The first idea is to use:
create table jobs( id auto_increment not null primary key, message text not null, process_id varbinary(255) null default null, key jobs_key(process_id) );
And then enqueue looks like this:
insert into jobs(message) values('blah blah');
And dequeue looks like this:
begin; select * from jobs where process_id is null order by id asc limit 1; update jobs set process_id = ? where id = ?; -- whatever i just got commit; -- return (id, message) to application, cleanup after done
Table and enqueue look nice, but dequeue kinda bothers me. How likely is it to rollback? Or to get blocked? What keys I should use to make it O(1)-ish?
Or is there any better solution that what I'm doing?
回答1:
I've built a few message queuing systems and I'm not certain what type of message you're referring to, but in the case of the dequeuing (is that a word?) I've done the same thing you've done. Your method looks simple, clean and solid. Not that my work is the best, but it's proven very effective for large-monitoring for many sites. (error logging, mass email marketing campaigns, social networking notices)
My vote: no worries!
回答2:
Your dequeue could be more concise. Rather than relying on the transaction rollback, you could do it in one atomic statement without an explicit transaction:
UPDATE jobs SET process_id = ? WHERE process_id IS NULL ORDER BY ID ASC LIMIT 1;
Then you can pull jobs with (brackets [] mean optional, depending on your particulars):
SELECT * FROM jobs WHERE process_id = ? [ORDER BY ID LIMIT 1];
回答3:
Brian Aker talked about a queue engine a while ago. There's been talk about a SELECT table FROM DELETE
syntax, too.
If you're not worried about throughput, you can always use SELECT GET_LOCK() as a mutex. For example:
SELECT GET_LOCK('READQUEUE');
SELECT * FROM jobs;
DELETE FROM JOBS WHERE ID = ?;
SELECT RELEASE_LOCK('READQUEUE');
And if you want to get really fancy, wrap it in a stored procedure.
回答4:
Here is a solution I used, working without the process_id of the current thread, or locking the table.

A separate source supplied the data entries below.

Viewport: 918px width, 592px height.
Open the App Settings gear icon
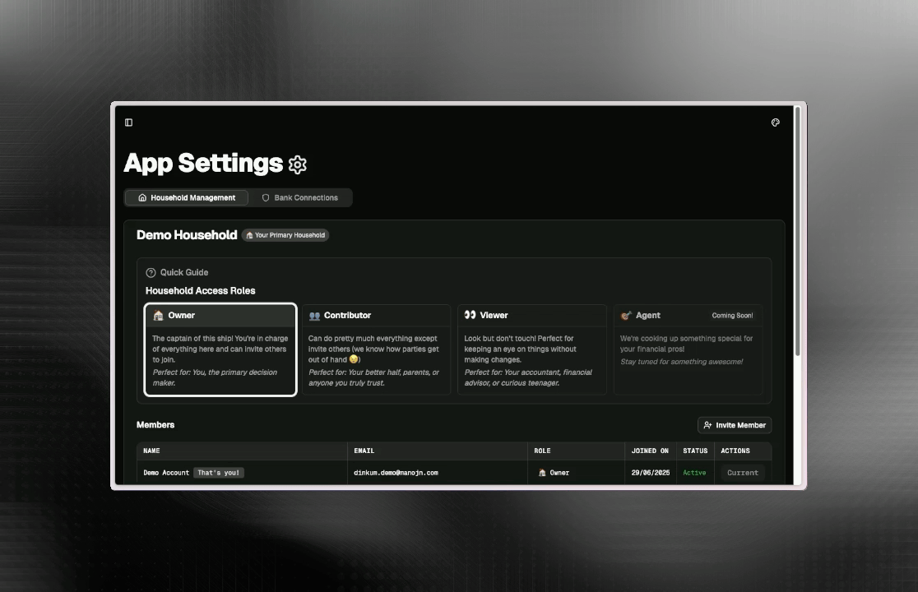point(296,164)
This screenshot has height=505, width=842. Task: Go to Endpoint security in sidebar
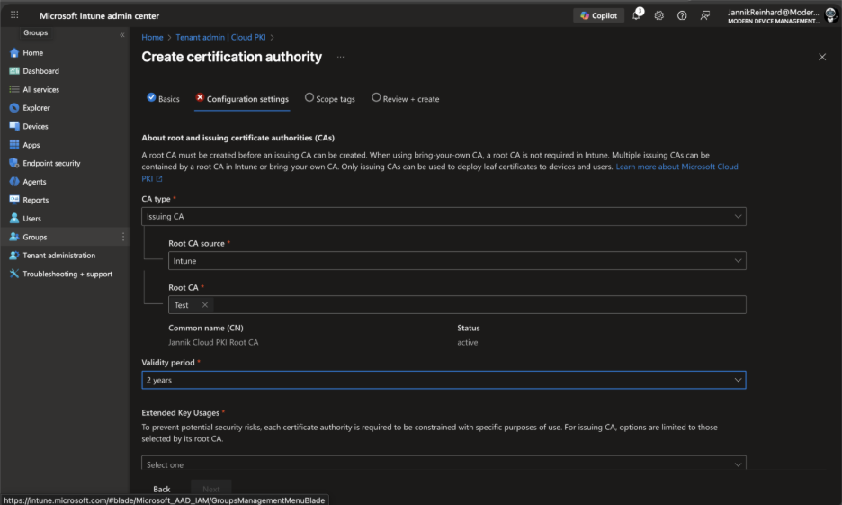click(x=51, y=164)
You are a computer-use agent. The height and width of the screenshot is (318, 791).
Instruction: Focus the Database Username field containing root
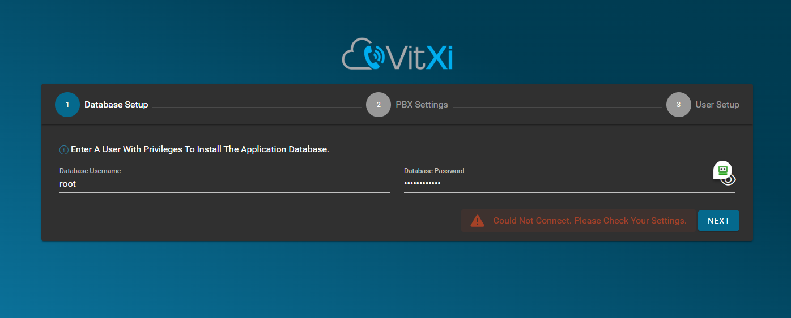[225, 184]

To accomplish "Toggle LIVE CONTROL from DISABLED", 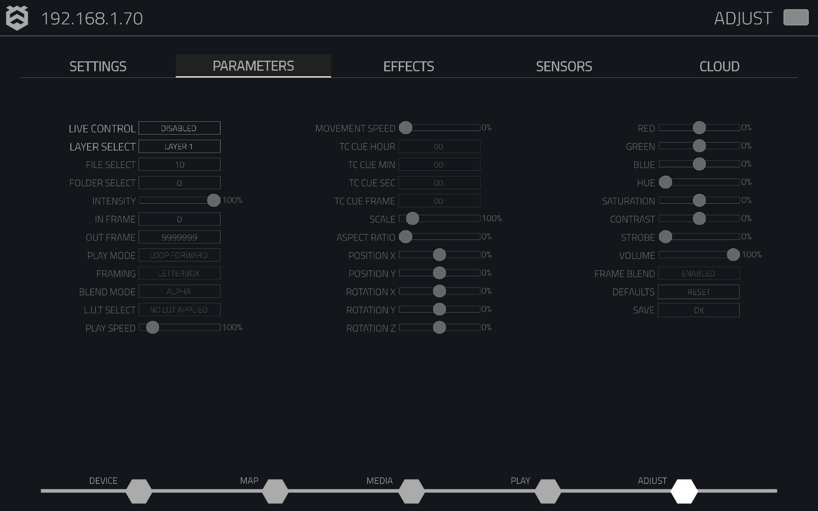I will [x=179, y=128].
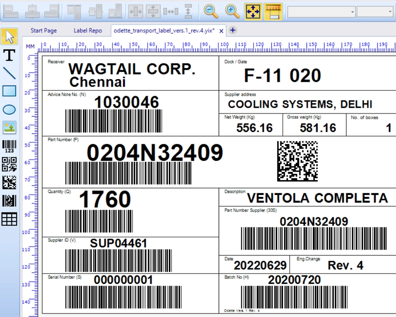
Task: Close the odette_transport_label tab
Action: (221, 30)
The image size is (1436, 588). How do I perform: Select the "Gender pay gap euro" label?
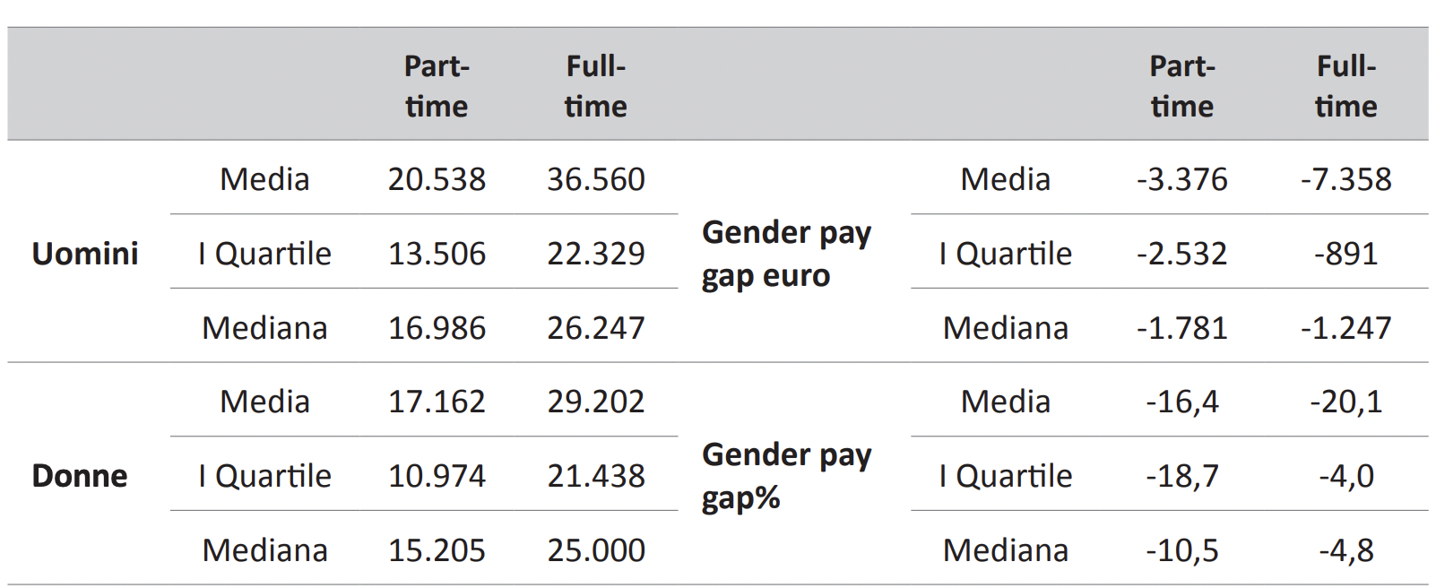click(786, 254)
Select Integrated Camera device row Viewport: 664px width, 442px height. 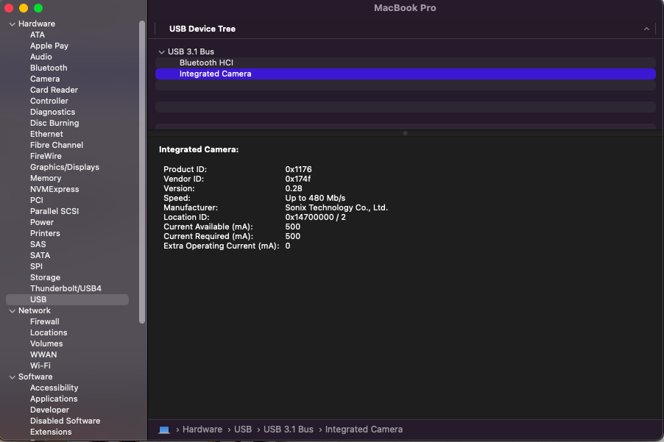click(215, 74)
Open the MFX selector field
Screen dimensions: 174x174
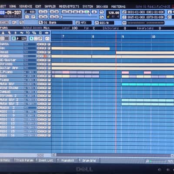[x=84, y=23]
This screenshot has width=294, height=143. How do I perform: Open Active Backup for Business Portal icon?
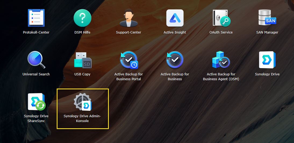pos(128,60)
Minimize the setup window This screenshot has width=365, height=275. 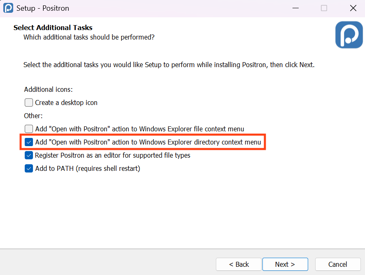pos(295,8)
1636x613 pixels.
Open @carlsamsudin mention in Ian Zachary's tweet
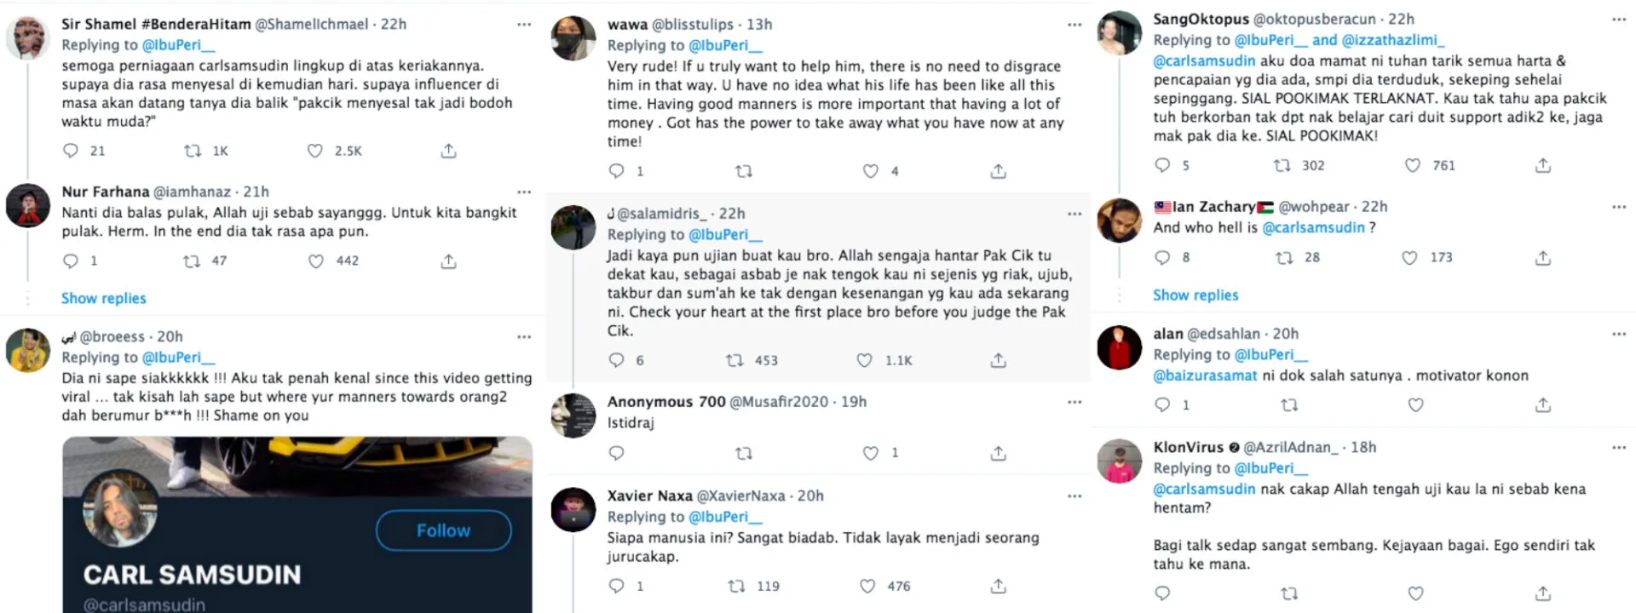[1313, 227]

SELECT * from jobs ORDER BY ID ASC LIMIT 0,1;
Get the result in a $row array, and execute:
DELETE from jobs WHERE ID=$row['ID'];
Then get the affected rows(mysql_affected_rows). If there are affected rows, process the job in the $row array. If there are 0 affected rows, it means some other process is already processing the selected job. Repeat the above steps until there are no rows.
I've tested this with a 'jobs' table having 100k rows, and spawning 20 concurrent processes that do the above. No race conditions happened. You can modify the above queries to update a row with a processing flag, and delete the row after you actually processed it:
while(time()-$startTime<$timeout)
{
SELECT * from jobs WHERE processing is NULL ORDER BY ID ASC LIMIT 0,1;
if (count($row)==0) break;
UPDATE jobs set processing=1 WHERE ID=$row['ID'];
if (mysql_affected_rows==0) continue;
//process your job here
DELETE from jobs WHERE ID=$row['ID'];
}
Needless to say, you should use a proper message queue (ActiveMQ, RabbitMQ, etc) for this kind of work. We had to resort to this solution though, as our host regularly breaks things when updating software, so the less stuff to break the better.
回答5:
I would suggest using Quartz.NET
It has providers for SQL Server, Oracle, MySql, SQLite and Firebird.
回答6:
This thread has design information that should be mappable.
To quote:
Here's what I've used successfully in the past:
MsgQueue table schema
MsgId identity -- NOT NULL
MsgTypeCode varchar(20) -- NOT NULL
SourceCode varchar(20) -- process inserting the message -- NULLable
State char(1) -- 'N'ew if queued, 'A'(ctive) if processing, 'C'ompleted, default 'N' -- NOT NULL
CreateTime datetime -- default GETDATE() -- NOT NULL
Msg varchar(255) -- NULLable
Your message types are what you'd expect - messages that conform to a contract between the process(es) inserting and the process(es) reading, structured with XML or your other choice of representation (JSON would be handy in some cases, for instance).
Then 0-to-n processes can be inserting, and 0-to-n processes can be reading and processing the messages, Each reading process typically handles a single message type. Multiple instances of a process type can be running for load-balancing.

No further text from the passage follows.